Montag, 24. Januar 2011

Über digitale Analogien

Haha, da hat ein Informatiker einen „digitalen Radiergummi“ vorgestellt, mit dem man die freizügigen Fotos von seinem letzten Vollabsacker aus dem Internet löschen kann ... herrlich, sage ich Ihnen!

Nein, da verlinke ich jetzt nicht drauf. Ich bin mir sicher, dass der Kollege da grad eine Satireveranstaltung abzieht und seinen staatlichen Auftraggebern unverholen den Allerwertesten zeigt für ihre Naivität, so ein hirnverbranntes Projekt überhaupt in Betracht zu ziehen und in Auftrag zu geben.

Leute, ich weiß, es ist schwer, aber bitte-bitte: Stellt Euch bitte nicht so an und hört endlich auf, Phänomene in der digitalen Welt mit analogen Analogien beschreiben und bekämpfen zu wollen. Das ist im besten Falle sinnlos, im peinlichsten Falle lächerlich, und im schlimmsten Falle gefährlich.

Gefährlich, weil es die Menge der Bevölkerung im Glauben lässt, sie sei den Anforderungen des Internet gewachsen, wenn sie nur ihre bisherige Chuzpe nicht verliert. Das ist falsch!

Zum Beispiel hat diese fehlende Einsicht bisher eine konsistente Regulierung des Internetrechts staatlicherseits verhindert. Bisher schwanken Legislative und Exekutive zwischen zwei Extremen: dem laisser-faire und der absoluten Kontrolle. Das ist so, als würde man jeden ohne Altersbegrenzung oder Fahrerlaubnis mit dem Brummi durch die Dörfer jagen lassen, andererseits aber von allen Ihren Bewegungen einen GPS-Track anlegen und speichern lassen, damit man Ihnen am 90. Geburtstag noch nachweisen kann, wie Sie Rüpel als Teenie mal am Stoppschild nicht angehalten haben.

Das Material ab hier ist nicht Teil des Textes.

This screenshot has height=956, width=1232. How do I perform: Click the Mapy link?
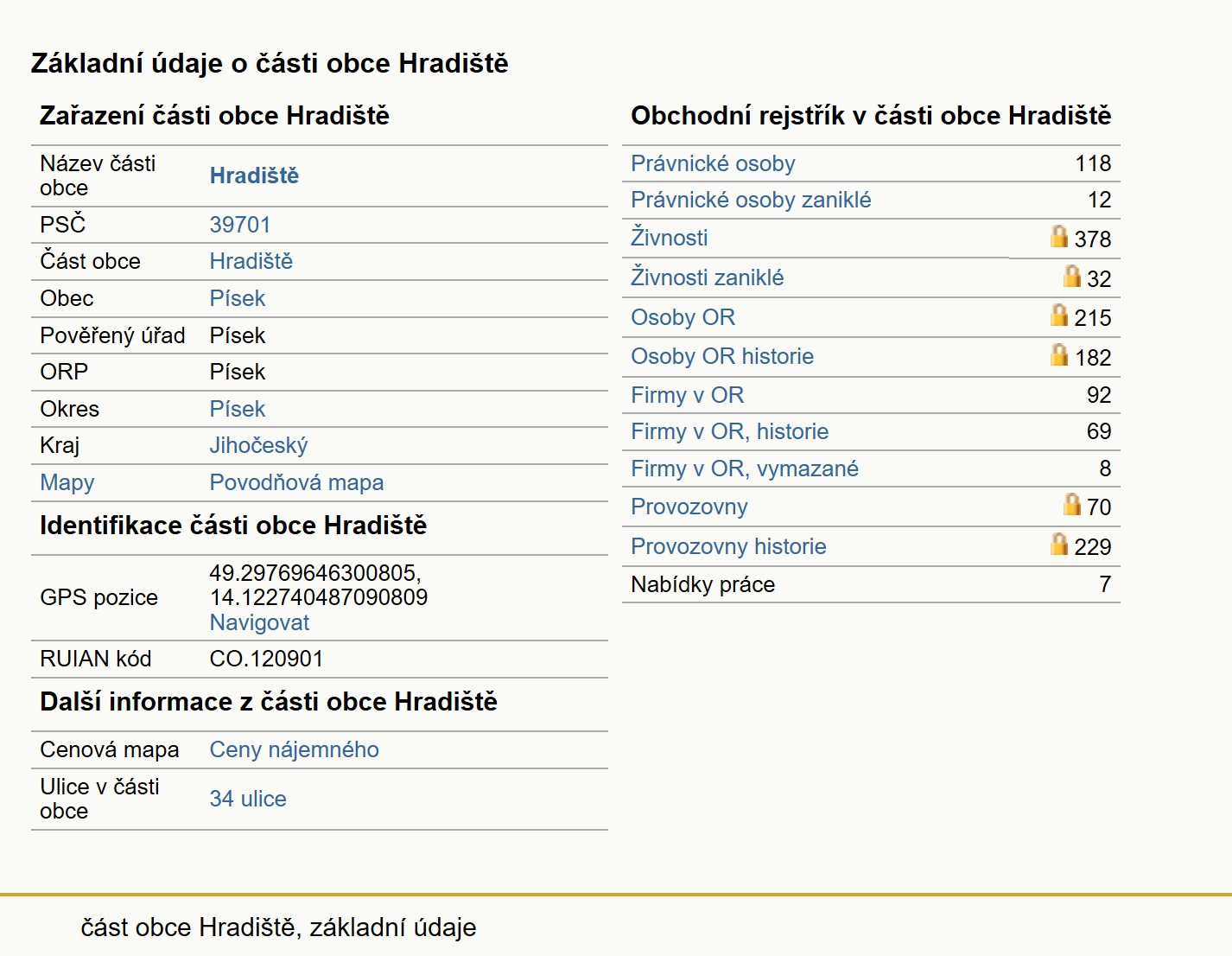tap(67, 482)
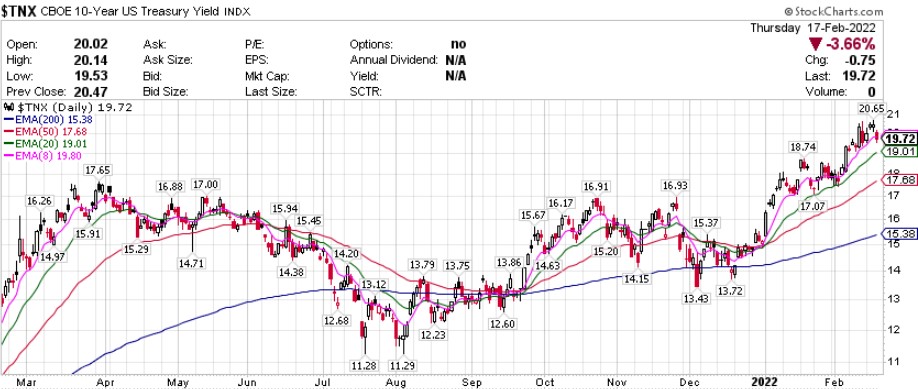The image size is (918, 389).
Task: Click the red down-triangle change indicator
Action: tap(816, 43)
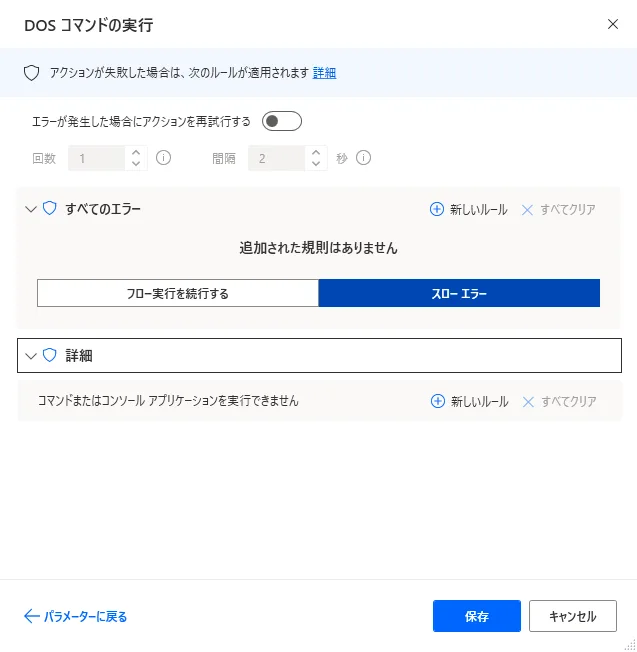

Ich finde aber, dass das dem Staat gar nicht anzulasten ist, solange die Bürger, die er repräsentiert, noch nicht reif genug sind, um mit dem Internet umzugehen.

Wie ist das so mit Ihnen?

Hinterlassen Sie schlecht überlegte Frotzeleien im Kommentarbereich von Heise oder GMX? Laden Sie Ihre Nacktfotos auf Picasa? Kopieren Sie ihre Hausaufgaben oder Zeitungsartikel von fremden Quellen? Erzählen Sie auf Livejournal über ihre Selbstmordfantasien? Schenken Sie Facebook alle ihre persönlichen Daten, Freundschaften und Vorlieben? Erzählen Sie Google über die Suchzeile alles, was Sie interessiert? Erzählen Sie über Twitter der ganzen Welt, dass Sie grad nicht zu Hause sind?

Nein? Glückwunsch. Es gibt eine Chance, dass Sie sich im Internet ganz gut zurechtfinden.

Auf diejenigen, die nach einem digitalen Radiergummi schreien, trifft das offenbar nicht zu. Sie leben wohl in einer Art Traumwelt, wo man mit dem Auto vorsätzlich zehnmal in die Leitplanke fahren kann und das ganze dann mit Strg+Z wieder rückgängig machen kann, sobald man das nicht mehr lustig findet. Auf sowas kann man eigentlich nur mit einer Verhöhnung antworten wie mein Kollege aus Saarbrücken.

Allerdings muss ich hier noch was einschieben. Wenn ein Arbeitgeber einen Bewerber wegen im Internet dokumentierter Entgleisungen am Wochenende nicht einstellt, oder Journalisten wegen vor Jahren begangener Fauxpas' bei keinem Verlag mehr einen Fuß in die Tür bekommen, dann verhält sich die andere Seite der Internetnutzer, die ihnen hinterherschnüffelt, nicht minder unprofessionell. Und zwar auf so vielen Ebenen, dass ich es hier gar nicht aufzählen kann (schreiben Sie mir, dann kommt es in die Kommentare oder einen neuen Beitrag).

Will sagen: wer das Internet als Rezipient nutzt und alles darin Gefundene auf die Goldwaage legt, obwohl er weiß, dass das Netz „nichts vergisst“, während Menschen sich weiterentwickeln --- der kann eben auch nicht damit umgehen.

Das Internet erlaubt keine Analogien. Einen kollektiven, widersprüchlichen Fundus gesamtmenschheitlicher Ansichten und Absichten, der stets und global verfügbar ist und nichts vergisst --- das gab es eben früher nicht. Wir müssen es als etwas Neues begreifen lernen und nicht versuchen, es mit Analogien in unseren bisherigen Erfahrungshorizont einzugliedern.

Nur dann haben wir eine Chance, der Geister Herr zu werden, die alle und niemand so richtig gerufen haben.